O jornalista Vitor Netto colabora com o colunista Rodrigo Lopes, titular deste espaço.
Os governos de Rússia e Ucrânia concordaram, na terça-feira (25), em iniciar um cessar-fogo nos conflitos no Mar Negro. As negociações, mediadas pelos Estados Unidos, ocorreram separadamente com cada uma das partes, mas focaram em uma única área: o Mar Negro.
A coluna questiona a razão de a guerra ser suspensa momentaneamente apenas nessa região.
O Mar Negro tem grande importância histórica, pois banha a Crimeia — república autônoma da Ucrânia anexada pela Rússia em 2014 — e foi palco dos primeiros ataques russos no sul do país europeu no início do conflito, em fevereiro de 2022.
No entanto, o principal motivo para a trégua localizada é a questão estratégica e econômica da região para ambos os países: a navegabilidade mercante.
— Se olharmos no mapa, o Mar Negro dá acesso ao resto do continente europeu. É uma rota crucial também para a Ásia Central e o Oriente Médio, além de ser essencial para o escoamento da produção ucraniana de insumos e fertilizantes. Já a Rússia tem interesse em exportar gás natural, petróleo e outras commodities — explica Roberto Uebel, professor de Relações Internacionais da ESPM-SP.
Para ilustrar a importância do Mar Negro, Uebel faz uma analogia com a Lagoa Mirim, no sul do Estado, na fronteira com o Uruguai.
— É basicamente a mesma dinâmica: navegação, escoamento de produção e controle do que entra e sai nos territórios.
Próximos passos
Ainda não há detalhes sobre quando o cessar-fogo entrará em vigor nem por quanto tempo durará. Outro ponto importante, segundo Uebel, será quem administrará a região.
— Em conflitos internacionais, sempre defendo a mediação de organismos multilaterais. Acredito que os Estados Unidos tenham interesse em assumir essa gestão, já que foram os mediadores. Não vejo, em um primeiro momento, um acordo compartilhado entre Rússia e Ucrânia, pois as hostilidades continuam. Mas a tendência é de que os EUA gerenciem a região, até para militarizá-la — avalia.

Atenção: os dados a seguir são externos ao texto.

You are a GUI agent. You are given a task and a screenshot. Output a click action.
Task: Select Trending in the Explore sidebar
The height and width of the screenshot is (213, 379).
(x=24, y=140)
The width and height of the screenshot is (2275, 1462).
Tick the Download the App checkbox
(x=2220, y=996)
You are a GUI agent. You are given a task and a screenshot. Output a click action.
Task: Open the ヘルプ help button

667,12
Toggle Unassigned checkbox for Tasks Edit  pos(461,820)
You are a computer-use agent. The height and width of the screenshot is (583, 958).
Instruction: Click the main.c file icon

O professor também acredita que esse acordo pode abrir precedentes para tréguas mais amplas no futuro.
— Na semana passada, quando os dois lados estavam dispostos a negociar um cessar-fogo, falei que um cessar-fogo poderia abrir precedentes para outras declarações, e foi o que ocorreu. Imagino que possamos ter, a médio prazo, novos acordos para outros temas. E, quem sabe, até mesmo a construção de uma agenda para a pacificação — salientou.